* TASKS FOR THIS EXERCISE *
a: Condense the paragraph in the surrogate factoring thread that begins "The A can always pull factors from the denominator" into two sentences, keeping its main claims.
b: Extend the surrogate factoring thread past its final line, "It's a closed solution."
-------- READING TEXT --------
Re: Proof factoring solution is closed form

From: KeithK (me_at_nomail.com)
Date: 02/09/05 

Date: Wed, 9 Feb 2005 10:13:01 -0700

<jstevh@msn.com> wrote in message
news:1107951870.252176.91050@g14g2000cwa.googlegroups.com...
> Rick Decker wrote:
> > jstevh@msn.com wrote:
> > > One of the most important points to make, which should end the
> debate
> > > and get someone to contact the US Government so that authorities
> can be
> > > informed is the closed form proof of surrogate factoring.
> > >
> > > By closed form I mean the proof that it is a complete solution
> which
> > > guarantees the factorization of a target number.
> > >
> > > However, after this point, the clock is really ticking, as anyone
> can
> > > use the information. You have your future in your hands. The
> start
> > > will be familiar. The closed form proof is short.
> > >
> > > Here we go.
> > >
> > > Take the two quadratics
> > >
> > > yx^2 + Ax - M^2 = 0
> > >
> > > and
> > >
> > > yz^2 + Az - j^2 = 0
> > >
> > > where A, j, and M are integers greater than 0 chosen, where M is
> the
> > > target to be factored, and you find that you can use T, where
> > >
> > > T = M^2 - j^2
> > >
> > > and substituting out y to solve for x and z gives
> > >
> > > x = z(-Az +/- sqrt((Az - 2M^2)^2 - 4TM^2))/(2j^2 - 2Az)
> > >
> > > and
> > >
> > > z = x(-Ax +/- sqrt((Ax + 2j^2)^2 - 4Tj^2))/(2M^2 - 2Ax)
> > >
> > > and, let A=1, and the first equation gives you rational z's where
> those
> > > are found by factoring TM^2, as simply
> > >
> > > Az = f_1 + f_2 + 2M^2
> > >
> > > where f_1 f_2 = TM^2.
> > >
> > > Now then there must be some integer z, which factors M, and for
> that
> > > integer z, you will get a rational x that is probably a fraction,
> with
> > > A=1.
> > >
> > > BUT, if x = x_num/x_denum, where x_num and x_denum are integers,
> then
> > >
> > > let
> > >
> > > A = x_denum
> > >
> > > and you have
> > >
> > > sqrt((x_denum (x_num/x_denum) + 2j^2)^2 - 4Tj^2)
> > >
> > > which is just
> > >
> > > sqrt((x_num + 2j^2)^2 - 4Tj^2)
> > >
> > > as the A absorbed the x_denum.
> > >
> > > And notice that x_num is given by the integer factorization of
> Tj^2, as
> > > you just have
> > >
> > > x_num = 2j^2 - g_1 - g_2, where g_1 g_2 = Tj^2, and are integers.
> >
> > Okay, more or less, down to here.
> > >
> > > The A can always pull factors from the denominator in this way, so
> the
> > > full solution is in fact given by the factorization of Tj^2, which
> must
> > > give you an integer x_num, which will either be a factor of M or
> can be
> > > used to get a z which must factor M.
> > >
> > That's an interesting avenue, using either x or z, but I don't see
> > why it must work.
> >
>
> Given any rational x that is a solution, if one exists, you can simply
> let A equal the value of its denominator, proving some other x' exists
> which IS an integer.
>
> > > It's a closed solution.
-------- DATA EXTRACT --------
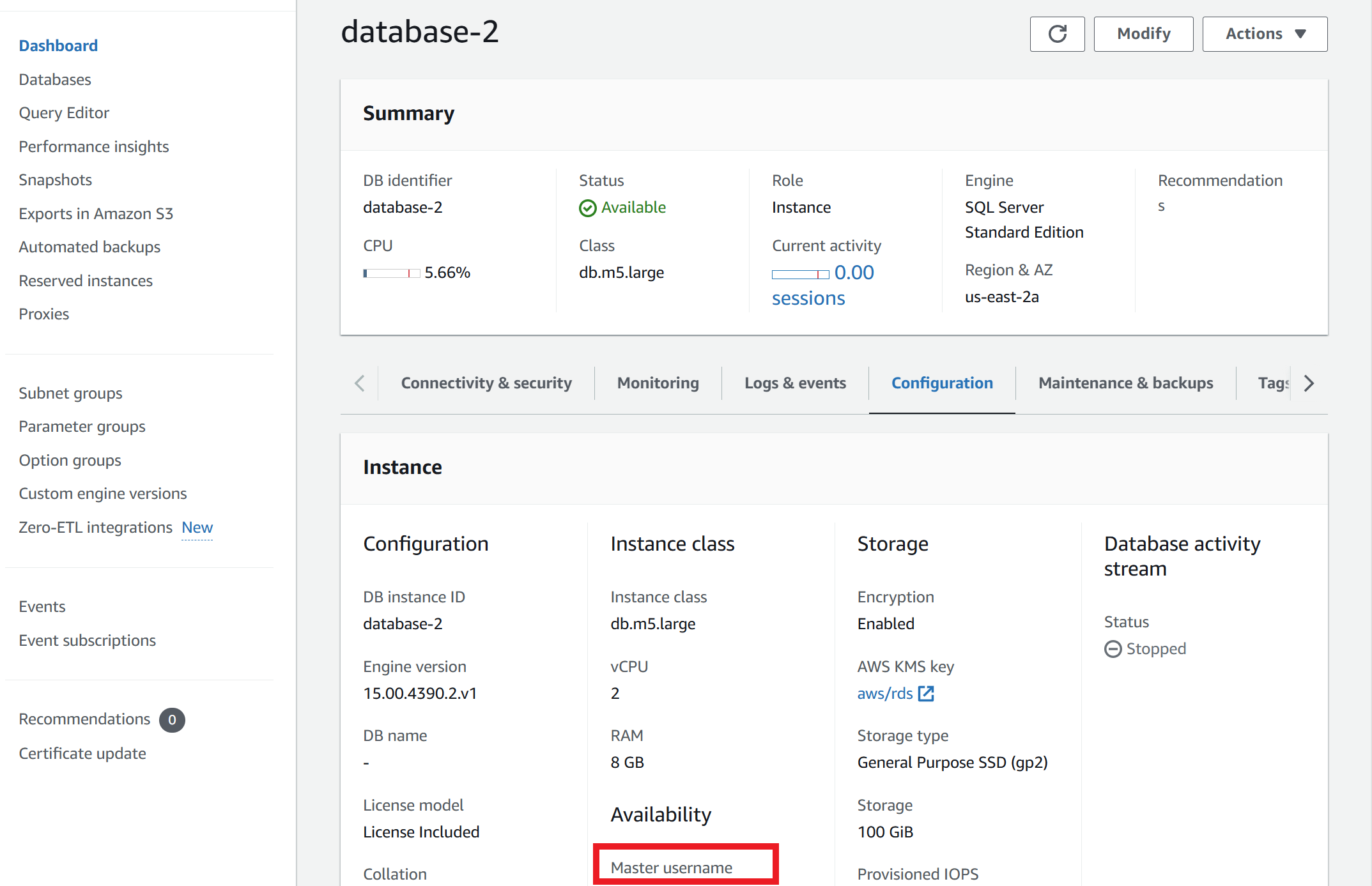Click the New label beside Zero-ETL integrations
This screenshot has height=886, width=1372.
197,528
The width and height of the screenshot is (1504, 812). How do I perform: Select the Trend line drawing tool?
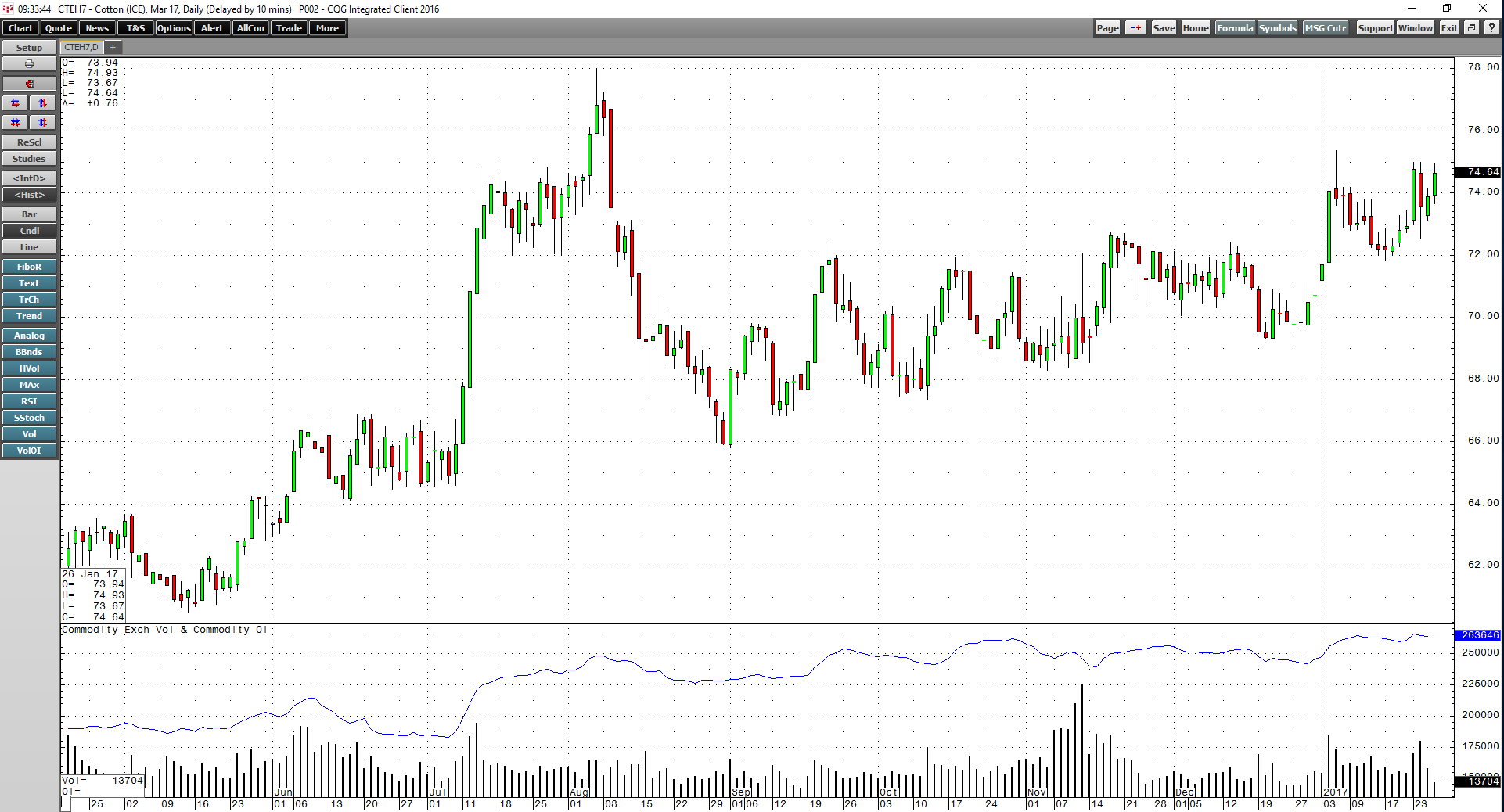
--------
* ANSWERS PER TASK *
a: Because A can always take on factors from the denominator, the full solution comes from factoring Tj^2. That factorization must give an integer x_num, which either is a factor of M or can be used to get a z that must factor M.

b:
> > >
> > > What does that mean practically?
> > >
> > > It means that someone tonite can take some large target M, find a
> j,
> > > and with that get a T, and then factor j and T, and use them to
> then
> > > get Tj^2, and using combinations of factors of Tj^2, guarantee
> > > themselves a factorization of their target M.
> >
> > There's a good chance that for M in the range of the RSA challenges
> > if someone started tonight, they would still be waiting for a
> > factorization when the universe ended, using your method. That's
> > not to say that your method is guaranteed to be impracticable,
> > but you certainly haven't convinced anyone so far.
>
> Well that's what you say, but where your proof?
>
> I've actually looked at the equations showing how many combinations you
> get by two for factoriztations.
>
> If you have a number with only two prime factors, then you get 1
> combination by two's, so if j were a number with only two prime factors
> that's the number you'd have.
>
> But, it probably is not and you have T to factor as well, and it tends
> to have a lot of prime factors.
>
> Now I've actually calculated, while you appear to be trying to convince
> others to ignore my work without even bother to give mathematics, and
> my calculations show that if you form a number by multiplying the first
> one thousand primes together you get about 150 million combinations by
> two's.
>
Umm the number of combinations of n = 1000 things taken k=2 at a time is
n!/[k!*(n-k)!] = 1000!/[2!*(998)!] = 1000*999/2 = 499,500.

KeithK

> Now then Decker, how big of a number is formed by multiplying the first
> 1000 primes together?
>
> I dare you to reply to this post and answer at least that one question.
>
> > >
> > > Now for some large number the number of combinations would be huge,
> but
> > > they'd be certain of success if they cycled through them all.
> >
> > Not necessarily. As you should know, when trying to factor M there
> > are some values of j that give *no* useful factorizations. When that
> > happens, all one can do is start anew with a new j.
>
> Well then the theory must be wrong, as my analysis is that for any
> integer j greater than 1 it should work.
>
> If it doesn't, then I'm wrong, and I'd be very interested in seeing
> why!!!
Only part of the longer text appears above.